(STORED DATA begins)
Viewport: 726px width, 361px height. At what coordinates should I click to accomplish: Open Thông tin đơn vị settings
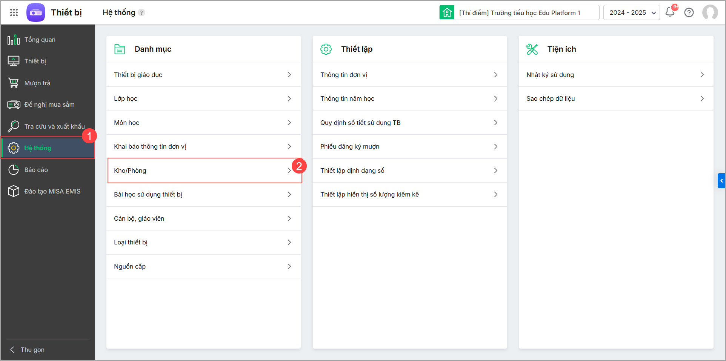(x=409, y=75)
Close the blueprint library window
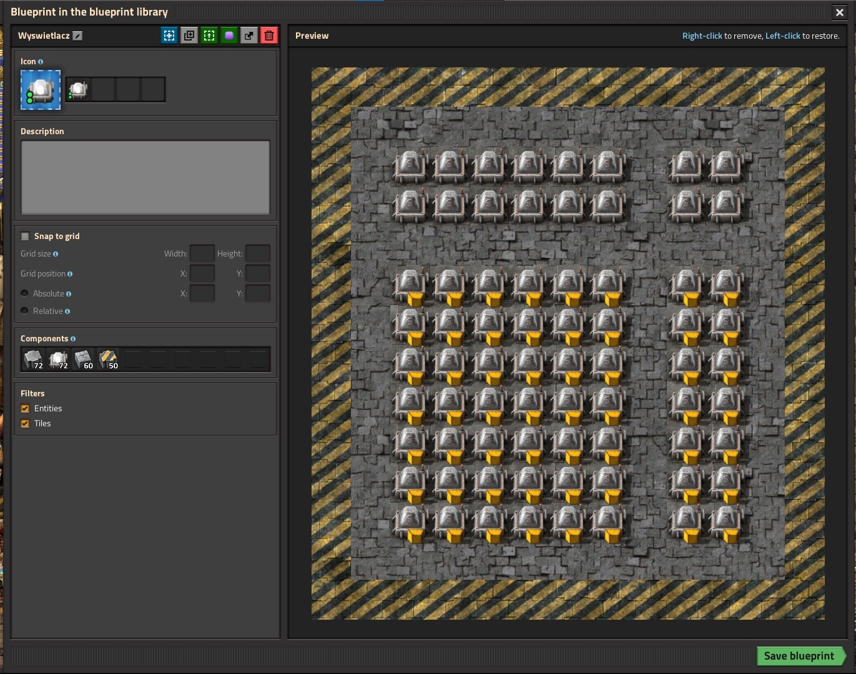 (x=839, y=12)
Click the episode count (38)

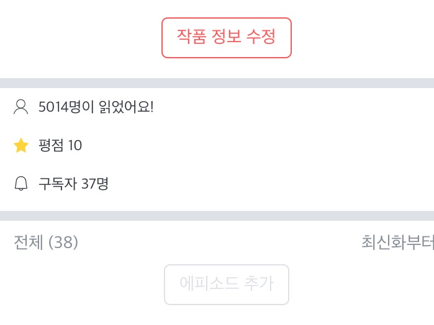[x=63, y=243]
(STORED DATA ends)
(STORED DATA begins)
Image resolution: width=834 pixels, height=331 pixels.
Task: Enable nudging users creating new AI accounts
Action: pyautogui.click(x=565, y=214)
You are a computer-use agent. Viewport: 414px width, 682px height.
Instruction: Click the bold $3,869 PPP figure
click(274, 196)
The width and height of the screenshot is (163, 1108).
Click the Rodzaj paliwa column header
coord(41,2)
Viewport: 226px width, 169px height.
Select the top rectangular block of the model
(STORED DATA ends)
* YOUR GOAL *
Could you repeat exactly the lines above from the line with "Click the Rodzaj paliwa column header" up to and including the line with "Select the top rectangular block of the model", and only those?

* PROBLEM SOLUTION *
Click the Rodzaj paliwa column header
coord(41,2)
Viewport: 226px width, 169px height.
Select the top rectangular block of the model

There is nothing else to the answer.